No matter how much she tried, there was no gettin’ around the fact that it was two years to the very day since her world changed forever. She had stopped being a little girl long before that, on that day with Mista Grant and all the stuff runnin’ off with Gertie and on the auction block. She’d become somethin’ like a woman in those few days, leastways in how she saw the world, no longer wide-eyed and figurin’ things might be different than they were just by wishin’ them to be so. Then when she came to live with the Kittredges, she still held on to
hopes, dreamed a little even, enough at least to make herself into what she became. But two years ago, when Micah ran off and she got too scared and confused to go with him, she stopped bein’ something else altogether.
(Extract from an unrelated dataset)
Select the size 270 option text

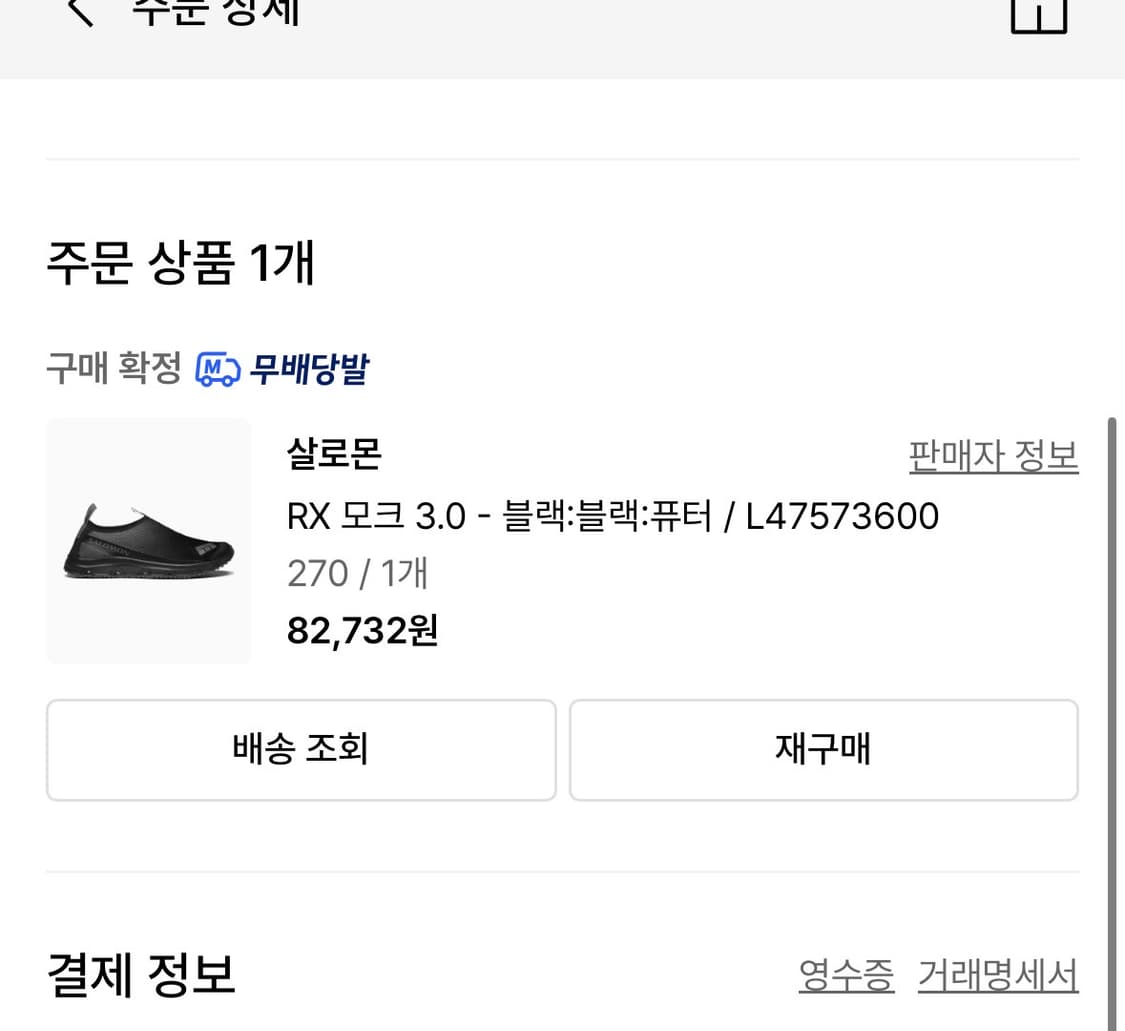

It took her a while to figure out what it was that got changed that day. She wasn’t a girl then, so it wasn’t that sort of amusement with things, the kind Justinia still sometimes had, that Mary lost that day. No, for Mary it was something altogether different. It was like she stopped waitin’ for life to unfold itself to her, like she stopped expectin’ things, anything, stopped expectin’ altogether. And not expectin’ had its good points, in that year after Micah was gone. It helped her steel her heart enough to just get up in the mornin’ same as always, an to listen to Justinia dreamin’ ’bout her great big future without thinkin’ much of her own. But not expectin’ was a sad sort of thing, too, an that first year without Micah was about the best actin’ she’d ever done, pretendin’ all she could that things were just wonderful all around, pretendin’ she was just as happy as Justinia, almost anyway, to see her fall in love with Lieutenant Farnsworth.
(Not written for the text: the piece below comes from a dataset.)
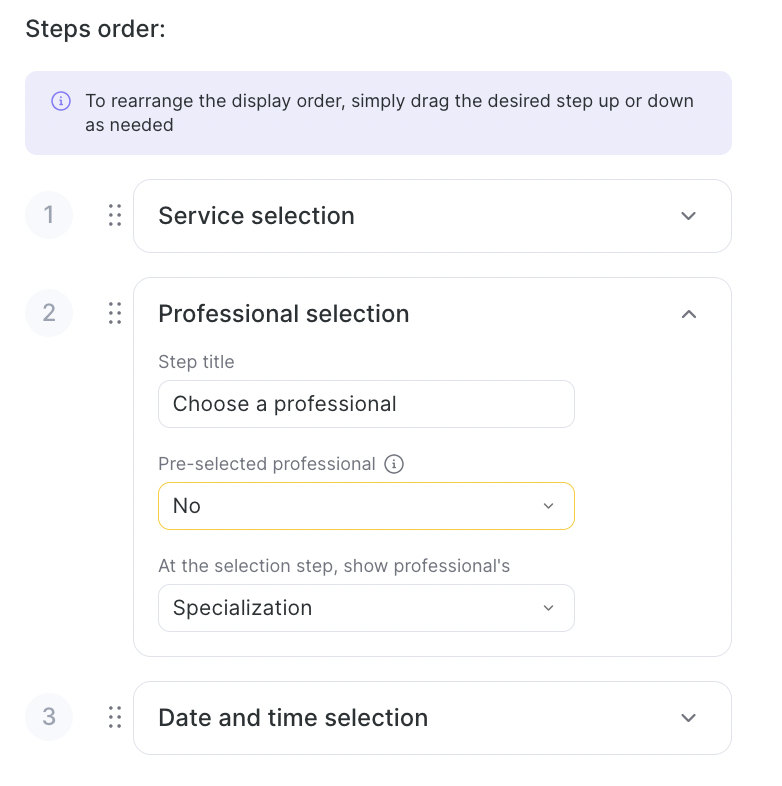
Task: Click the Steps order heading
Action: point(95,29)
They were a pretty couple, what with how Justinia’d grown out of that little-girl face and the little-girl ways and become a gold-haired beauty. She had her father’s long face and her mother’s green eyes and, more than anything else, a smile she took to wearin’ almost all the time. And she was gettin’ all her twenty years around her, with how she’d seen plenty of things in these last years of war and workin’ at the hospital. And still she smiled. That hadta have more than a little to do with Lieutenant Farnsworth.
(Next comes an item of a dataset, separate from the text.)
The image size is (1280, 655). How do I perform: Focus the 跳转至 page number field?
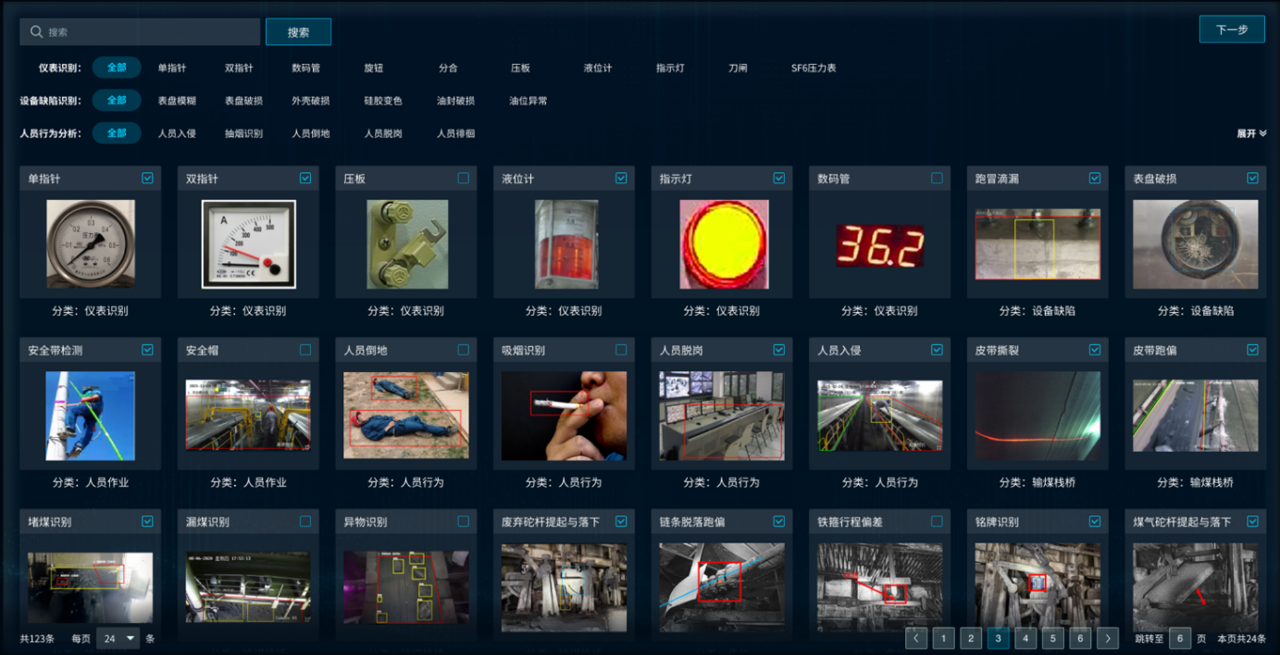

Seeing Juss and the Lieutenant together, when he was gettin’ over his wounds from Gettysburg and she was walkin’ to the hospital to see him all the time, made Mary think of the sort of love she’d had with Micah. Then the Lieutenant was gone again just after Christmas that year, just like Micah’d left her, gone without Justinia knowin’ whether she’d ever see him again. Only difference was that Justinia didn’t have a chance to go with him, like Mary did, and when he was gone, Juss still kept her smile about her almost as much as she had before. And that was the time Mary got to changin’, seein’ how Juss still let her heart get all warmed up by that love she had for the Lieutenant, even worried as much as she was that she’d never see him again.